LGR5 promotes survival in human colorectal adenoma cells and is upregulated by PGE 2 : implications for targeting adenoma stem cells with NSAIDs

Author： Al-Kharusi Manal R.A. Smartt Helena J.M. Greenhough Alexander Collard Tracey J. Emery Elizabeth D. Williams Ann C. Paraskeva Chris

Publisher： Oxford University Press

ISSN： 1460-2180

Source： Carcinogenesis, Vol.34, Iss.5, 2013-05, pp. : 1150-1157

Disclaimer: Any content in publications that violate the sovereignty, the constitution or regulations of the PRC is not accepted or approved by CNPIEC.

Previous Menu Next

Abstract

Cyclooxygenase-2 is overexpressed in the majority of colorectal tumours leading to elevated levels of prostaglandin E₂ (PGE₂), promoting many hallmarks of cancer. Importantly, PGE₂ is reported to enhance Wnt/β-catenin signalling in colorectal carcinoma cells and in normal haematopoietic stem cells where it promotes stem cell function.
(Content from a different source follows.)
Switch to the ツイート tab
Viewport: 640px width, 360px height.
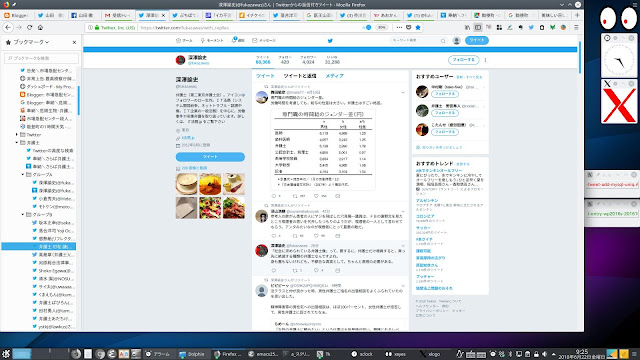tap(265, 76)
Although Wnt signalling plays a crucial role in intestinal stem cells, the relationship between PGE₂ and intestinal stem cells is unclear. Given that the key intestinal cancer stem cell marker LGR5 (leucine-rich G-protein coupled receptor 5) is a Wnt target and PGE₂ enhances Wnt signalling, the focus of this study was to investigate whether PGE₂ regulated LGR5 expression in colorectal adenoma cells and whether LGR5 was important for tumour cell survival. PGE₂ upregulated LGR5 protein in adenoma (RG/C2) and carcinoma (DLD-1) cell lines. LGR5 knockdown induced cell death in RG/C2 and AA/C1 adenoma cells, suggesting that LGR5 has an important survival-promoting role in adenoma cells. Indeed, we detected LGR5 protein expression in 4 of 4 human adenoma cell lines. Furthermore, LGR5 small interfering RNA inhibited the survival-promoting effects of PGE₂ in RG/C2, suggesting that PGE₂ promotes adenoma cell survival, at least in part, by increasing LGR5 expression. These studies, therefore, show the first link between PGE₂ and LGR5 in human colorectal adenoma and carcinoma cells and demonstrate a survival-promoting role of LGR5. As non-steroidal anti-inflammatory drugs (NSAIDs) cause adenomas to regress in FAP patients, these studies could have important implications for the mechanism by which NSAIDs are chemopreventive, as lowering PGE₂ levels could reduce LGR5 expression and survival of LGR5⁺ adenoma stem cells.